Через пять минут мы сидели в буфете с чашками кофе, и Дмитрий Сергеевич начал разговор.

– При последней встрече я вас отчитал. Не вполне справедливо, но ведь только не вполне. Вы уж не обижайтесь!

– Я не обижаюсь. Мне даже приятно. Потому что, зная вас, я уверена, что вы за меня беспокоитесь.

– Беспокоюсь, – согласился со мной следователь. – Хотел бы удержать вас подальше от всего этого, но вот пришел к вам говорить о преступлении. Потому что под таким углом больше и поговорить не с кем. Нет, Андрей, Михаил, многие другие товарищи, сам полицмейстер выслушают меня и постараются понять. Но вот против веских фактов они пойти не умеют. А меня как раз их обилие и смущает! Спать не дает! Вдруг, и в самом деле, не все проверено, и настоящий убийца разгуливает на свободе.

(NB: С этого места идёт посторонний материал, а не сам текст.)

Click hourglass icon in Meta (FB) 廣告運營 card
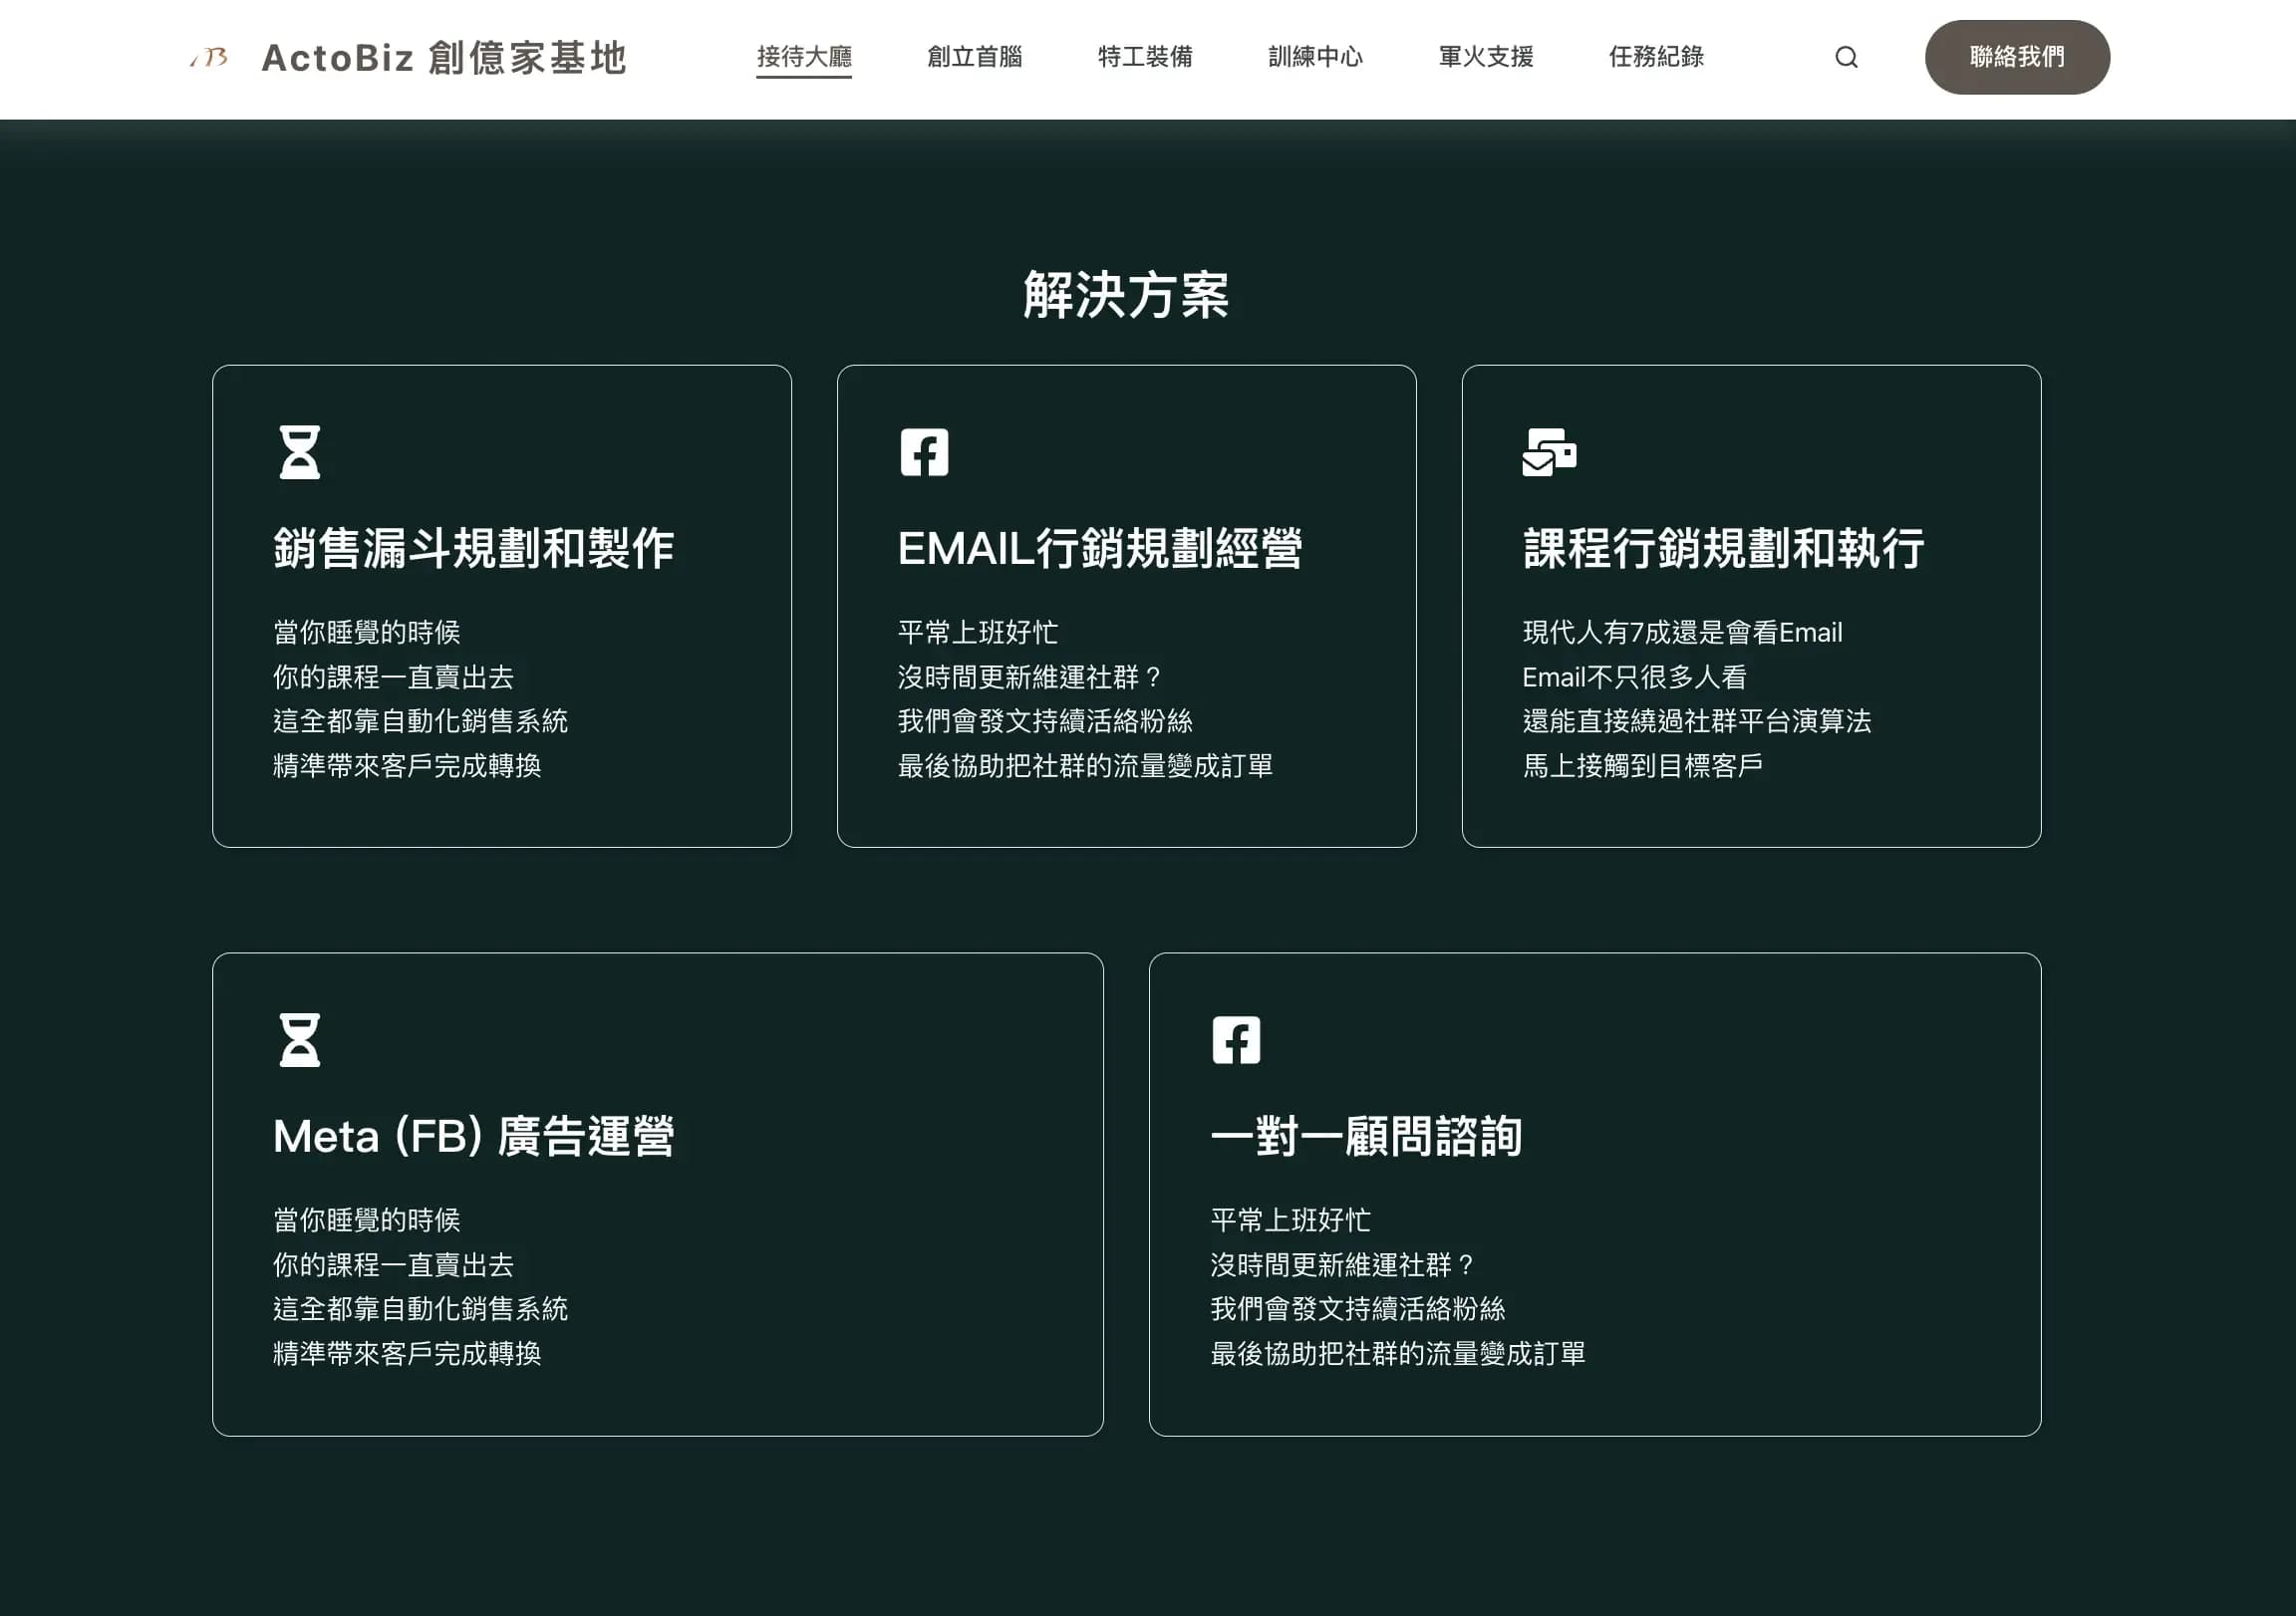This screenshot has height=1616, width=2296. 299,1040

– Я вас прекрасно понимаю. Тем более что мне с самого начала показалось, что почти идеально все выходит, ничего не упущено. Но простите, я вас перебила. Вы ведь не просто так провели эти дни, что-то да делали?

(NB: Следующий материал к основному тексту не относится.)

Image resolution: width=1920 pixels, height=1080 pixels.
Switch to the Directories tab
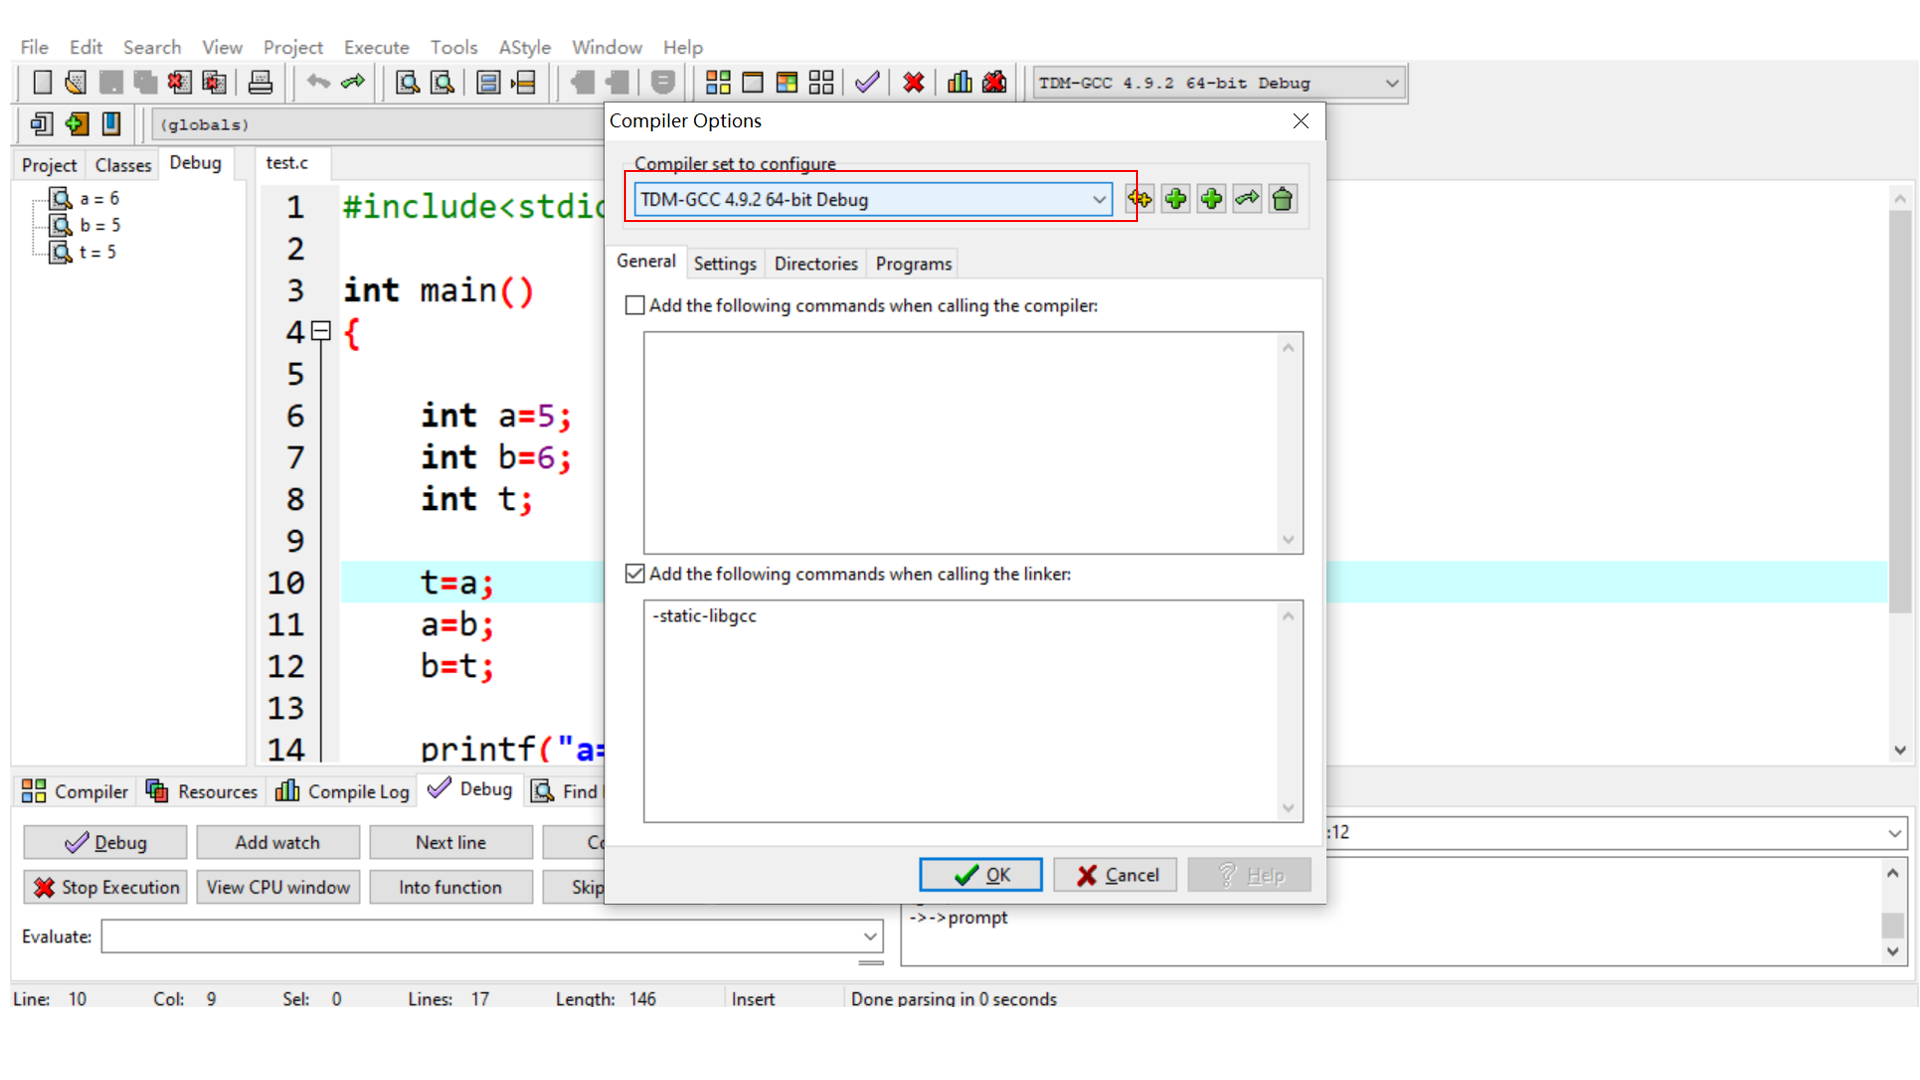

– В этой связи? Сделал то немногое, что обязан сделать в данном случае любой следователь. Запросил, к примеру, образец почерка Кормильцева из Красноярска, а то здесь ни единого достать не удалось, даже в пару строк. Но из-за праздников не могу даже предположить, когда образцы получим. Приказал проверить все ходы-выходы в гостинице. Нигде следов взлома или отмычек. Хотя и ключ изготовить нехитрое дело, а значит, это все не имело почти никакого смысла. Единственный смысл заключается в том, что я лично убедился: при наличии ключей в отель имеется возможность проникнуть незамеченным. И так же незаметно уйти. При соблюдении многих условий, но возможно же! Еще лишний раз убедился, что через окна в номер никто не проникал, да и проделать это как раз невозможно. Но что это дает?

– Ничего. А что вас больше прочего беспокоит? Ручка со стертыми отпечатками пальцев?

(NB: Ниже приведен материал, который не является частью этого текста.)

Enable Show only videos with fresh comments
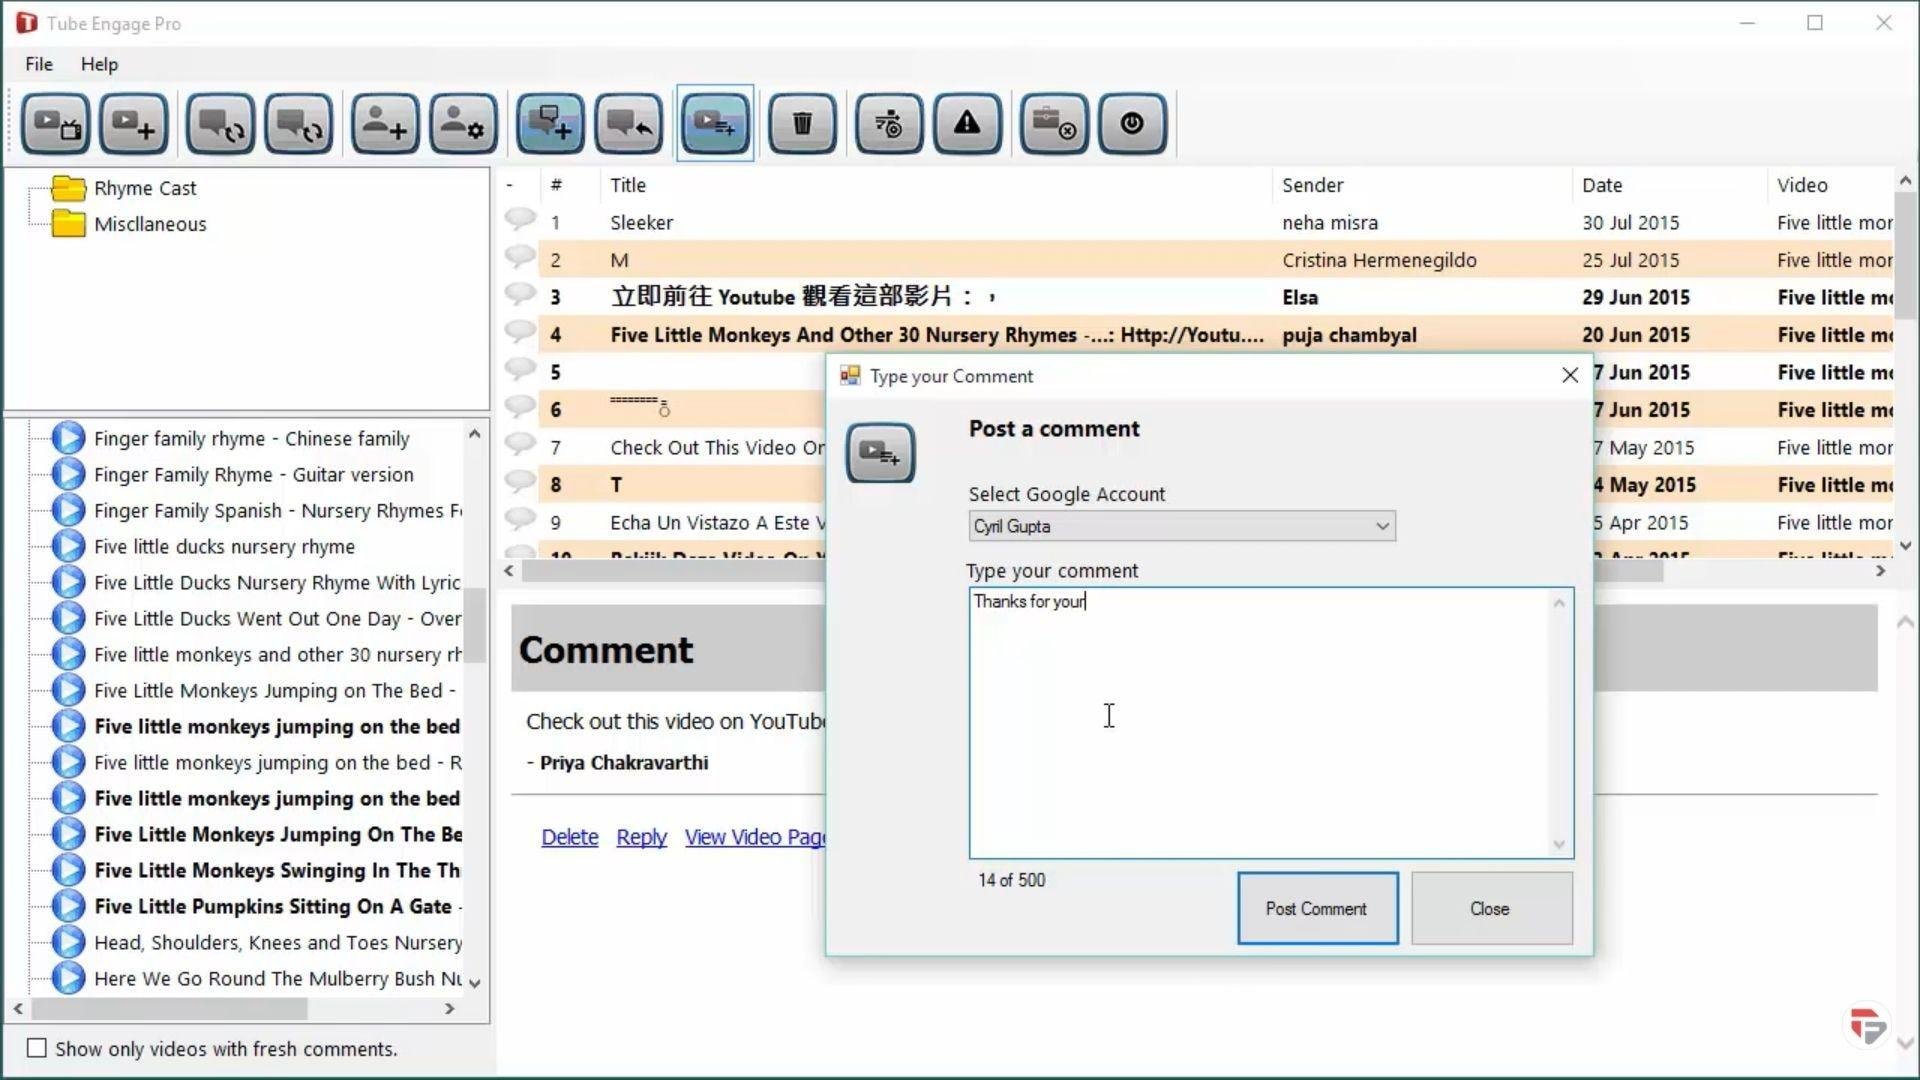Image resolution: width=1920 pixels, height=1080 pixels. tap(37, 1048)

– И это тоже. Но больше прочего беспокоит, кому и с какой целью понадобилось рисовать эти дурацкие картинки на портрете убитой? Плюс ко всему это же рецидив! [50] Впрочем, вы в курсе, мне швейцар Козловских рассказывал, как вы после репетиции бегали наверх из-за крика и что увидели. Да и в гостиничном номере мне бросилось в глаза, что, какую практическую цель ни представь для совершения этакой глупости, все равно выходит, что достаточно было нарисовать один нож. Зачем же еще тратить время и рисковать, рисуя этот ужасный, требующий большего времени и умения оскал? Мне Михаил пересказывал ваши с Петром Александровичем умозаключения.

– Про то, что художник сам все это сделал, и сделал с целью выиграть себе запас времени. Потратил пять минут – сказал, что необходимы все пятнадцать?

– Да, про то. Я все-таки пригласил художников. Не только посмотреть рисунки попросил, но и повторить их. Нож они изображали за минуту, на оскал тратили от семи до девяти минут! Выигрыш во времени становится ничтожным. Следовательно, вы несколько ошиблись. Конечно, злоумышленник мог ничего не знать о том, с какой точностью возможно определить время, прошедшее с момента смерти. Но тогда и вовсе незачем было все это затевать. Ну а если и знал, пусть он начитанный человек в этой области? Тогда… все равно толку мало.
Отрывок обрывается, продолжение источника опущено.